The German Research Foundation (DFG) has granted financial support for a new research group which is led by the Chair of Physical Geography (Prof. Dr. Michael Becht) at the KU and which now focuses on the sensitivity of geosystems in relation to climate change in high-Alpine regions. Researchers from five universities who are involved in the project intend to reconstruct changes in glaciers and rivers as well as in the flora and surface of the earth for the period of time from 1850 onwards using historical photographs and also predict future changes until 2050. This shall serve as a basis for strategic adaptation to medium-term changes in high-Alpine landscape, for example in order to be able to better manage natural hazards, and is an important benchmark for the energy and water industry. KU students have the opportunity to get actively involved in the research project and learn about current research approaches and results in their courses.

(From left) KU President Prof. Dr. Gabriele Gien together with the head of the new DFG research group, Prof. Dr. Michael Becht, and lecturers Dr. Florian Haas and Dr. Tobias Heckmann. (Photo: Klenk/Press Office)

Within the research group, scientists with different academic backgrounds (climatology, geography, hydrology, botany, geodesy) and from different universities (Bremen, Munich (TU), Innsbruck and Vienna (TU)) cooperate with researchers from the KU. The DFG has granted financial support for the joint project “SEHAG” (SEnsitivity of High-Alpine Geosystems towards climate change since 1850) for a duration of usually two three-year periods. For the first three-year period, the overall project was granted two million euros – more than 920,000 euros of this grant were allocated to the partial projects at the KU which are carried out by the team surrounding Prof. Dr. Michael Becht, Privatdozent Dr. Forian Haas and Privatdozent Dr. Tobias Heckmann. The DFG only granted financial support for 17 research groups in Germany who had to undergo a complex application procedure. For the SEHAG project, preparation work for the submission of the application took three years.
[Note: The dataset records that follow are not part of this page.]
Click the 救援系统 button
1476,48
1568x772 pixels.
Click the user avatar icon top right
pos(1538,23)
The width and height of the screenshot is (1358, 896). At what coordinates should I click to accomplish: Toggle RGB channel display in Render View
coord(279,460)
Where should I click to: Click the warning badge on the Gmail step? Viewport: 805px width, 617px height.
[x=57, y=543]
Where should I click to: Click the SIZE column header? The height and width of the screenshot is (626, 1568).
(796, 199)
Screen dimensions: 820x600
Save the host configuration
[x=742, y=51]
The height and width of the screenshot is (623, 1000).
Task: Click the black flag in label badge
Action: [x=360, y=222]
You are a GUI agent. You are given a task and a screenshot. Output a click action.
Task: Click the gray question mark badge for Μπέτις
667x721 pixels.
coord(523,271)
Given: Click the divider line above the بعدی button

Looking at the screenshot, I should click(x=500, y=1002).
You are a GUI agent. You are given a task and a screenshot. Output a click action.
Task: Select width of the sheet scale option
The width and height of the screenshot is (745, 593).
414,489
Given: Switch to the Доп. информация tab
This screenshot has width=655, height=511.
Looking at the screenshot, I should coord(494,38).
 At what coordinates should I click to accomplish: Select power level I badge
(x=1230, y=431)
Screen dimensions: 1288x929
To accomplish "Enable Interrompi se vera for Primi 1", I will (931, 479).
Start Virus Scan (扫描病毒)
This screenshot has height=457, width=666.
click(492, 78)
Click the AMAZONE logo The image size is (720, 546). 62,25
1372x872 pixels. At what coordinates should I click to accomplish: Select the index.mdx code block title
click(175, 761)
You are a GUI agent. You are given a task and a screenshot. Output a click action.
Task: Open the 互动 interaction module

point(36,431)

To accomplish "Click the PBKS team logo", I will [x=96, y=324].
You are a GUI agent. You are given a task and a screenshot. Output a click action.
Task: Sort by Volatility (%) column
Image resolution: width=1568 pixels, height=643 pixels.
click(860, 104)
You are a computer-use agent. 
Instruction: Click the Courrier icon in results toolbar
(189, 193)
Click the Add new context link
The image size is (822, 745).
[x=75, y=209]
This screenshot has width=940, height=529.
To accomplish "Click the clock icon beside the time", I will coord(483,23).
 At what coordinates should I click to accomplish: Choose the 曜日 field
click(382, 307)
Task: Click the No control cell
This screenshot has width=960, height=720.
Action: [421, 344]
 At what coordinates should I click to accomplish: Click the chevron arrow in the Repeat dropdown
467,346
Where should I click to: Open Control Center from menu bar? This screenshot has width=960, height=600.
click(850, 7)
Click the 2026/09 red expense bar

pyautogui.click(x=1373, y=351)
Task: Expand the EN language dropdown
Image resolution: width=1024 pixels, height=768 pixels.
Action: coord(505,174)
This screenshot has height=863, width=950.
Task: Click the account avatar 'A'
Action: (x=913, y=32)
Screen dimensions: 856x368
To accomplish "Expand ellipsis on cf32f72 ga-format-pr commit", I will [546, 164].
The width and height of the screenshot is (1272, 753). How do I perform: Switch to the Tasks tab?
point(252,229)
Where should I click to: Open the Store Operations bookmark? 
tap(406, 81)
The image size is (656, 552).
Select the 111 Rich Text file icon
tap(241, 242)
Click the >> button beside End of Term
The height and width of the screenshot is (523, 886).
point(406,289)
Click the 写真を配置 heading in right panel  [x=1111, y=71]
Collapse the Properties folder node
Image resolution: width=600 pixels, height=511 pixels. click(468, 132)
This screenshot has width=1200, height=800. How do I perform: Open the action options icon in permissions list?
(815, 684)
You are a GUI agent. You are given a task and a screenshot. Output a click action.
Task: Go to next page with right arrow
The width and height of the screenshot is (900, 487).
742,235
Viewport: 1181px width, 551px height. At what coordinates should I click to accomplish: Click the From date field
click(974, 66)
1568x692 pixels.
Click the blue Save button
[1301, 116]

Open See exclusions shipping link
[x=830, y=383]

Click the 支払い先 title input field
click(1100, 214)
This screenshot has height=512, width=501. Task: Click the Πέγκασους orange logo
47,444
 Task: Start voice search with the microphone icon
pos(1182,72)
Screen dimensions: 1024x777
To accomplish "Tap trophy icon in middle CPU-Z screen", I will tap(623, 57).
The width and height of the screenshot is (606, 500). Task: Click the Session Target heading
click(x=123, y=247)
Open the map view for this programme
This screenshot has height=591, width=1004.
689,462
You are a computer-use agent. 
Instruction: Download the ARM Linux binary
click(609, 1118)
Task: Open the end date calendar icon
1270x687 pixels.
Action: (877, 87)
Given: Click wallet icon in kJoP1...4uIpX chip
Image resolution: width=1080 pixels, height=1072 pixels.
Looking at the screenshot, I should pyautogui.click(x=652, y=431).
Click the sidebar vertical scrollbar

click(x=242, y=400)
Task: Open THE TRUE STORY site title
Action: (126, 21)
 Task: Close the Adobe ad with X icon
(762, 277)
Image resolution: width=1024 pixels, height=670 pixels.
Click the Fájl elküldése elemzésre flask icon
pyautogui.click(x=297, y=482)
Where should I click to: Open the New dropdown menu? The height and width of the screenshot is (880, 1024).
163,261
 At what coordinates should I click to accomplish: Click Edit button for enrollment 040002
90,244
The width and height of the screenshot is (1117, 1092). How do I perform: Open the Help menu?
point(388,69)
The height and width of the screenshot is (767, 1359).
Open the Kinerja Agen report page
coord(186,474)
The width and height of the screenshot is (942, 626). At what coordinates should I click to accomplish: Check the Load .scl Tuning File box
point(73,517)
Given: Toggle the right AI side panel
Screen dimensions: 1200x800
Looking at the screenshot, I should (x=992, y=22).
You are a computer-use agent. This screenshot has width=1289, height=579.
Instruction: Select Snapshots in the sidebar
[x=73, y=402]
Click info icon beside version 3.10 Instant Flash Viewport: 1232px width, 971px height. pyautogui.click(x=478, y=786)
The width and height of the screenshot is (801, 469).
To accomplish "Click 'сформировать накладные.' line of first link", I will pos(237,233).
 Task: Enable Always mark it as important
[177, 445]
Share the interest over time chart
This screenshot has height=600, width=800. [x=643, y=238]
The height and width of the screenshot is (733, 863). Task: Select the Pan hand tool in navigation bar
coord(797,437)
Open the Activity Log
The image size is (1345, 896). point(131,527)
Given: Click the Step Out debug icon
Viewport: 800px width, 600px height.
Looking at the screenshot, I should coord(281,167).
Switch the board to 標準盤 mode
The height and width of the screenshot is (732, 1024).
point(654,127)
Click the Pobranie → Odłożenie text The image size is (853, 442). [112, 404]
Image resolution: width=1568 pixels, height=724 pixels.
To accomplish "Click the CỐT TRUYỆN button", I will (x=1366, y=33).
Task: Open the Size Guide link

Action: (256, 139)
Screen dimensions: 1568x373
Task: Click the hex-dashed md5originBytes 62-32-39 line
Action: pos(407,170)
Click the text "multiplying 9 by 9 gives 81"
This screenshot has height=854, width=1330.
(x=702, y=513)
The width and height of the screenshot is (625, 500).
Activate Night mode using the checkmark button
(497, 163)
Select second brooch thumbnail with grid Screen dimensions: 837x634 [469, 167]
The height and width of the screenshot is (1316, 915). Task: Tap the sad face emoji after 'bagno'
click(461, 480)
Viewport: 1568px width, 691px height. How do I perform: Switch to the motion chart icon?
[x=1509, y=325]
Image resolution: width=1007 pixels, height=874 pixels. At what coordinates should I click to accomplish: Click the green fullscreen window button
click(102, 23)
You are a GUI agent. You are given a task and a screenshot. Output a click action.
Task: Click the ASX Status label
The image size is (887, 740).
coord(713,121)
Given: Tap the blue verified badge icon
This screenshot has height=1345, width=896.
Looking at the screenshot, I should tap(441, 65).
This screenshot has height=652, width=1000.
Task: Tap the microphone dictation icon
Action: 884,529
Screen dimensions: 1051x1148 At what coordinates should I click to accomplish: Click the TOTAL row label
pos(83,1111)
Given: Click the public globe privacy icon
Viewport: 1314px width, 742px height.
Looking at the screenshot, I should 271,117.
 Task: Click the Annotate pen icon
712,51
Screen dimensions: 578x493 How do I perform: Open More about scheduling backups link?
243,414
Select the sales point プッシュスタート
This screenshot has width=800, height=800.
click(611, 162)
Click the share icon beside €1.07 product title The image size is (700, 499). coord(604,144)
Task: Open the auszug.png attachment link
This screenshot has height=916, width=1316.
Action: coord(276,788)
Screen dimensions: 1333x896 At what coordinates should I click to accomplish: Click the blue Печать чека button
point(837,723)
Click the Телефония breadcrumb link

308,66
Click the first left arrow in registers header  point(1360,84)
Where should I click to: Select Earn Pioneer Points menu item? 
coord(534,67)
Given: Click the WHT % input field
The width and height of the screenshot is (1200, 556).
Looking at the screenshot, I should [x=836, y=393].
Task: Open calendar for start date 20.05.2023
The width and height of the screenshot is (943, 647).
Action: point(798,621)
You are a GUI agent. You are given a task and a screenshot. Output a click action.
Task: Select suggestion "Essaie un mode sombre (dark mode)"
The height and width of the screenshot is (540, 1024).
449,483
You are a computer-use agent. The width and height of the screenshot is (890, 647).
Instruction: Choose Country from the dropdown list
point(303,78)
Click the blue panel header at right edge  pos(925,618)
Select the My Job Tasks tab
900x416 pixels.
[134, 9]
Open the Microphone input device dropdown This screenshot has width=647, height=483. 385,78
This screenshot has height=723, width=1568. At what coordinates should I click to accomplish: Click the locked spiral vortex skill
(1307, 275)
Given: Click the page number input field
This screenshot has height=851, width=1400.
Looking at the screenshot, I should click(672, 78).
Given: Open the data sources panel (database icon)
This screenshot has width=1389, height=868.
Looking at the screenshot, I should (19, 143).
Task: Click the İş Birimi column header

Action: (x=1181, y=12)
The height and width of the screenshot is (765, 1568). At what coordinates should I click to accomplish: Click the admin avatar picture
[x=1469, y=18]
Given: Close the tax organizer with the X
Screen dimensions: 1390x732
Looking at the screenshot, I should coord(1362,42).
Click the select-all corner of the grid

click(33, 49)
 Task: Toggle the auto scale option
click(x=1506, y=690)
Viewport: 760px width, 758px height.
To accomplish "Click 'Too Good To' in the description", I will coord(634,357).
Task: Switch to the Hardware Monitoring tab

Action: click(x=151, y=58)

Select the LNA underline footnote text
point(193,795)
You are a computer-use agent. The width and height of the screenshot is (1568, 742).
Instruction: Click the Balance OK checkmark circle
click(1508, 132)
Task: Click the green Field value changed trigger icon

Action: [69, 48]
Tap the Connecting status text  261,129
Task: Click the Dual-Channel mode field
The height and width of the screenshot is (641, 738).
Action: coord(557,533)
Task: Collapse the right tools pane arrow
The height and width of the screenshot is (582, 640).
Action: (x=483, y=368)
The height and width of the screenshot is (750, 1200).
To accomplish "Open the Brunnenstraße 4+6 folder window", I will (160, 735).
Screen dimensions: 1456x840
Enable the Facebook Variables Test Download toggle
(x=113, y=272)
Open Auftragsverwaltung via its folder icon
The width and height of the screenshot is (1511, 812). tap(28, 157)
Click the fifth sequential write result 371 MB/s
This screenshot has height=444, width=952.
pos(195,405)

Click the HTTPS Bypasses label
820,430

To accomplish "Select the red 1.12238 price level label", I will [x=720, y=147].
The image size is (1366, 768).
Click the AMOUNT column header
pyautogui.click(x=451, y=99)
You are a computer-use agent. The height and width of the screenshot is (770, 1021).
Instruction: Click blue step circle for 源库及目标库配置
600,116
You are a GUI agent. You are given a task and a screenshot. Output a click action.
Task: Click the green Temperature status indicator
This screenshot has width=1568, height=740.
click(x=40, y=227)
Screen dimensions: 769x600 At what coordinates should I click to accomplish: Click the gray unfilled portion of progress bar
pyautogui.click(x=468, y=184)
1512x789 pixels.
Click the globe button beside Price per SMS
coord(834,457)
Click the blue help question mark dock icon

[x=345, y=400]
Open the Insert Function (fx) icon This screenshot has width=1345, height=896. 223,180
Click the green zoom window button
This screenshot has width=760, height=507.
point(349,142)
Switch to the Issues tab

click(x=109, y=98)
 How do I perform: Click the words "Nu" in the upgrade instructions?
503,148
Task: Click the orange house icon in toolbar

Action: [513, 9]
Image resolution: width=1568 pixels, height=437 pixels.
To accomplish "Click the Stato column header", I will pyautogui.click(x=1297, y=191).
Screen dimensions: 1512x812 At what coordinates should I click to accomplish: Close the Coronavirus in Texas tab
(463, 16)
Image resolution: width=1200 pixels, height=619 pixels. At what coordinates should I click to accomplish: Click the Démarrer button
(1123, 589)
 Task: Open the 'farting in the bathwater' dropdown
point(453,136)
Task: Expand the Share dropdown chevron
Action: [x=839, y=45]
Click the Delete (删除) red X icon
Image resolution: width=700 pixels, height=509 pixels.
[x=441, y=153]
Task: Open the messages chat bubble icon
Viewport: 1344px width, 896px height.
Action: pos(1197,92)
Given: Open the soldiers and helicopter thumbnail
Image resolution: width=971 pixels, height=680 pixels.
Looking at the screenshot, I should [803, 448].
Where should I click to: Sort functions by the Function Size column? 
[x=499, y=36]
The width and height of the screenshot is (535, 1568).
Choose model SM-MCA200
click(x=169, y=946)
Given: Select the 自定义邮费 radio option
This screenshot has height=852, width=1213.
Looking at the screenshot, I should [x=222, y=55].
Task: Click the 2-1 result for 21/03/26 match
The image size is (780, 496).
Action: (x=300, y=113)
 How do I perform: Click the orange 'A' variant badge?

“We are very happy about the financial support granted for the first research group led by the Catholic University of Eichstätt-Ingolstadt and see this as an important milestone towards a KU membership in the German Research Foundation. This collaboration with other researchers and scientists involved in the joint project is also a valuable contribution to the expansion of our KU network”, says KU President Prof. Dr. Gabriele Gien.

The primary focus of the research group is not on climate change itself, which is already widely documented for the Alpine region thanks to historical weather records. These reveal that warming in the Alpine region was significantly higher than the increase in global average temperatures. “We rather want to investigate processes which are triggered or influenced by precipitation and temperature and which can change correspondingly in the context of climate change”, explains Prof. Dr. Michael Becht, spokesperson of the research group. This mainly includes changes in vegetation (rising tree line), cryosphere (permafrost, snow and avalanche activity), glaciers, runoff into streams and rivers and processes that form the surface of the earth (such as rock fall, mudslides, erosion on hillsides and in running waters). Furthermore, the team seeks to investigate interdependencies between these changes and also take a closer look at the question if and how local changes are transferred from one territory to the neighboring area and whether these changes might thus also affect populated areas in the lower territories (e.g. through backfilling of reservoirs due to increased transport of sediment or processes of natural hazards). The group will carry out their research in the valleys Martelltal (South Tirol) and the Horlachtal and Kaunertal (Austria).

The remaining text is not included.